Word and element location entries
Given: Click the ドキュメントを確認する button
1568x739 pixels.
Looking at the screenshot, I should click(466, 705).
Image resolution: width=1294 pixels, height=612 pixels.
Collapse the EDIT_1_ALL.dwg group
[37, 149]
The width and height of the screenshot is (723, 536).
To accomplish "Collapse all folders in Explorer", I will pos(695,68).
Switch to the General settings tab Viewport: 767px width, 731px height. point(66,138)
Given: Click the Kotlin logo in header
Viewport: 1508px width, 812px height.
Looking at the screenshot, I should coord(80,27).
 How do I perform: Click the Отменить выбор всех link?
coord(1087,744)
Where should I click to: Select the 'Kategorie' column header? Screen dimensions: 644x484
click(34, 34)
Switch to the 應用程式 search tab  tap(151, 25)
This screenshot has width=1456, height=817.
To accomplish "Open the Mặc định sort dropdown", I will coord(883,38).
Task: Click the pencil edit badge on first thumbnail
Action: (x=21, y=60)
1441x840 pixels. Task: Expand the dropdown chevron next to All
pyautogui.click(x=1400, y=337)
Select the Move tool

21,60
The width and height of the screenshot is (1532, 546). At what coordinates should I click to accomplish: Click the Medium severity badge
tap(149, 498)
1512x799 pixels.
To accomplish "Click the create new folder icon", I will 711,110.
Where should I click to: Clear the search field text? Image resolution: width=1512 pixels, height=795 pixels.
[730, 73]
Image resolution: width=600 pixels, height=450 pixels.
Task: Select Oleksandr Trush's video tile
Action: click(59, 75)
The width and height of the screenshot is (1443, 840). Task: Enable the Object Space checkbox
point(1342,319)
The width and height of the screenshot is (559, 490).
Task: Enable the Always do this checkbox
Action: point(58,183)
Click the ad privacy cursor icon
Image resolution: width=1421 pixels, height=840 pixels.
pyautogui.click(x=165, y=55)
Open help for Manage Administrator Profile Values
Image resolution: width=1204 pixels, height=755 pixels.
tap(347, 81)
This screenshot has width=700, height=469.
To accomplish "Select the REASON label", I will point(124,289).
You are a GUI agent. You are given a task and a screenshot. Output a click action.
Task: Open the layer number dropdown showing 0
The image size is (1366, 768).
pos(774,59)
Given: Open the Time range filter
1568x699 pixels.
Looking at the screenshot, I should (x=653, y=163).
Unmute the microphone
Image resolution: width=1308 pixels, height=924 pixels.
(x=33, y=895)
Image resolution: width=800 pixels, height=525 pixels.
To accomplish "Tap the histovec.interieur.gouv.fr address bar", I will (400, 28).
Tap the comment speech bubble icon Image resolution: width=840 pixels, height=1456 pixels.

The exercise ::
What do the entries from the line with "Image resolution: width=800" through the end of the entries look like when written out again in full, requests included, with every coordinate in the answers multiplied by 1.6 and rounded to a whole number, halves rounded up?

Response to this exercise ::
Image resolution: width=800 pixels, height=525 pixels.
To accomplish "Tap the histovec.interieur.gouv.fr address bar", I will (640, 45).
Tap the comment speech bubble icon Image resolution: width=840 pixels, height=1456 pixels.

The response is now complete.